§ **About this exercise**: Write only the number of lines in the data that contain the word "button".

[Pixel coordinate grounding data]
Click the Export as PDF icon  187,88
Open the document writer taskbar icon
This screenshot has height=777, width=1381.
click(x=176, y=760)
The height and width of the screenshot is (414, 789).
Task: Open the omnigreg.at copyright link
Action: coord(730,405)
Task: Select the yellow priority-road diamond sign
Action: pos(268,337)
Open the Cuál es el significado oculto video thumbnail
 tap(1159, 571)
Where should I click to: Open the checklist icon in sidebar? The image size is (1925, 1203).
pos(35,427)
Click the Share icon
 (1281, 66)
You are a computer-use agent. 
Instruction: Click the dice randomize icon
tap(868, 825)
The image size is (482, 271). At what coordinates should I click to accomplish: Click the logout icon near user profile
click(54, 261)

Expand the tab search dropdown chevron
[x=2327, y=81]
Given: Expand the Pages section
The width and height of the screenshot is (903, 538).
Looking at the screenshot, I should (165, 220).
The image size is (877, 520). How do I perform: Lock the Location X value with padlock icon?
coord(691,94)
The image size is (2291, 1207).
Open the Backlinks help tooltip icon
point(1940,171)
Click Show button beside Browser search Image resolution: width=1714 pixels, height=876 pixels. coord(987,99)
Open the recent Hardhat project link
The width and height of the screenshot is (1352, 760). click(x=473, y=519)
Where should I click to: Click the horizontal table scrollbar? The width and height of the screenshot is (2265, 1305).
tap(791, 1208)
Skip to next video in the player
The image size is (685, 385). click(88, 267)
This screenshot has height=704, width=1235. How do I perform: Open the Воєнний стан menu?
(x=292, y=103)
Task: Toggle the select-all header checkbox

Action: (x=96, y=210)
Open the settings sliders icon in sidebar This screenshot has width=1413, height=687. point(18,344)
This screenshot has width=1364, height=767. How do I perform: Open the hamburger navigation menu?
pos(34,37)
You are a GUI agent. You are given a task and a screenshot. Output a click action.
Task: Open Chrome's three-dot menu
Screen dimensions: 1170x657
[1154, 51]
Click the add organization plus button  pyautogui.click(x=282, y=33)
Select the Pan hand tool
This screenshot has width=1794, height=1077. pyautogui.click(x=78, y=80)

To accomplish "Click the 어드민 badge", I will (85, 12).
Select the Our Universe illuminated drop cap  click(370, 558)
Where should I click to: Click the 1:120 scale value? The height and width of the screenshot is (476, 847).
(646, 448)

§ **Completed exercise**: 2